Serebellumun paraneoplastik dejenerasyonu, bağışıklık sisteminin uygun olmayan bir tepkisinin normal sinir hücrelerinin tahrip olmasına neden olduğu bir hastalığa örnektir. Beyincikte ortaya çıkan hasar, motor koordinasyon kaybı, dengeyi korumada zorluk ve konuşma bozuklukları ile kendini gösterebilir. Serebellumun paraneoplastik dejenerasyonuna neden olan en yaygın kanser, küçük hücreli akciğer kanseridir.

  • hematolojik paraneoplastik sendromlar

Çeyiz takımı

Birçok kötü huylu tümör kanın pıhtılaşma sisteminde değişikliklere neden olabilir. Çoğu zaman ciddi komplikasyonlara (örneğin pulmoner emboli) neden olabilen hiper pıhtılaşmaya yol açarlar. Aşırı kan pıhtılaşması ile ilişkili paraneoplastik sendromların bir örneği Trousseau sendromudur. Hastalık, yüzeysel damarlarda pıhtı oluşumundan oluşur, buna dayanarak sözde dolaşan flebit. Trousseau sendromuna en sık gastrointestinal sistem (pankreas, mide) ve akciğerlerin malign neoplazmalarına eşlik eder.

eozinofili

Eozinofili veya artan eozinofil konsantrasyonu (bir tür beyaz kan hücresi), çoğu durumda bir alerji veya parazit enfeksiyonundan kaynaklanır. Bununla birlikte, açıklanamayan bir eozinofil fazlalığı da paraneoplastik bir sendrom olabilir. Eozinofilinin semptomlarından biri cildin sürekli kaşınmasıdır.

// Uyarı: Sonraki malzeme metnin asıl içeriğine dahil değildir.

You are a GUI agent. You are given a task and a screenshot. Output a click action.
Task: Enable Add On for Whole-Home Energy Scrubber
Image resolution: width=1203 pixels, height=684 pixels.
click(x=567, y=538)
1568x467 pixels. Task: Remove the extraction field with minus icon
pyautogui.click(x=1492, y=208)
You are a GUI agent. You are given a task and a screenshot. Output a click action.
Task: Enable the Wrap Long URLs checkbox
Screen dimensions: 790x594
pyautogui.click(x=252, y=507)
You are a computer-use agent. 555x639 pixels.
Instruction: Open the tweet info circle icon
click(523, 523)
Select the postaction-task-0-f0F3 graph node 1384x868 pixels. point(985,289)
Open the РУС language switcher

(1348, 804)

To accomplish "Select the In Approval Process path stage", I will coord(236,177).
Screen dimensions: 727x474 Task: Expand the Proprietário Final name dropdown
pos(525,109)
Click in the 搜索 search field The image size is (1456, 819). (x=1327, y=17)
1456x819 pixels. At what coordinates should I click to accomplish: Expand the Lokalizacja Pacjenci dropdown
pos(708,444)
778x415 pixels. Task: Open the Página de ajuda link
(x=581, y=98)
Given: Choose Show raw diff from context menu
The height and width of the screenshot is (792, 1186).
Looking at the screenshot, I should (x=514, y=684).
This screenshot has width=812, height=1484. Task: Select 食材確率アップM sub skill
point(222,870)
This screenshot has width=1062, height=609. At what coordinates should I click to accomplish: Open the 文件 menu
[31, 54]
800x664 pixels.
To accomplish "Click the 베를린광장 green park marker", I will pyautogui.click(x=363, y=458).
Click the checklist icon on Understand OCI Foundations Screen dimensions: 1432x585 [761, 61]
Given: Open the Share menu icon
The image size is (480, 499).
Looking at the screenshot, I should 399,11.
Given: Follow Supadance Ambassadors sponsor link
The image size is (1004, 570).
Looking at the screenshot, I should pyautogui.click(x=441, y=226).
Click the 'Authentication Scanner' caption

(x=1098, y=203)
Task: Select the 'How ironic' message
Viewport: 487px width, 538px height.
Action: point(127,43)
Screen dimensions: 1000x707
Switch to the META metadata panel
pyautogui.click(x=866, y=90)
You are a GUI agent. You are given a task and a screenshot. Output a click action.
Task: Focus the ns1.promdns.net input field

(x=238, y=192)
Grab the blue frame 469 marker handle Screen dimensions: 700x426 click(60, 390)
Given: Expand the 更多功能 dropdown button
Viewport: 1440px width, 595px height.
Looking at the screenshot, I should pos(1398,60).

Paraneoplastik sendromlar - tedavi

Paraneoplastik sendromların tedavisi her zaman altta yatan neoplazmın tedavisi ile birleştirilir. Birincil kanser kontrol altına alındığında, çoğu paraneoplastik sendrom kaybolur. Bunun istisnası, çoğu durumda geri dönüşü olmayan sinir sistemine verilen hasardır.

Ek olarak, otoimmün paraneoplastik sendromlar bazen bağışıklık sisteminin anormal tepkisini baskılayan ajanlarla tedavi edilir (bağışıklık baskılayıcı tedavi olarak adlandırılır).

Mümkünse, paraneoplastik sendromun tipine bağlı olarak semptomatik tedavi de kullanılır (örneğin, elektrolit bozukluklarının düzeltilmesi veya cilt lezyonları için çeşitli merhem türleri).

Yazar hakkındaKrzysztof BialazitKrakow'daki Collegium Medicum'da tıp öğrencisi, yavaş yavaş süreklilik dünyasına giriyordoktorluk mesleğinin zorlukları. Özellikle kadın hastalıkları ve doğum, pediatri ve yaşam tarzı tıbbı ile ilgilenmektedir. Yabancı dilleri, seyahatleri ve dağ yürüyüşlerini seven.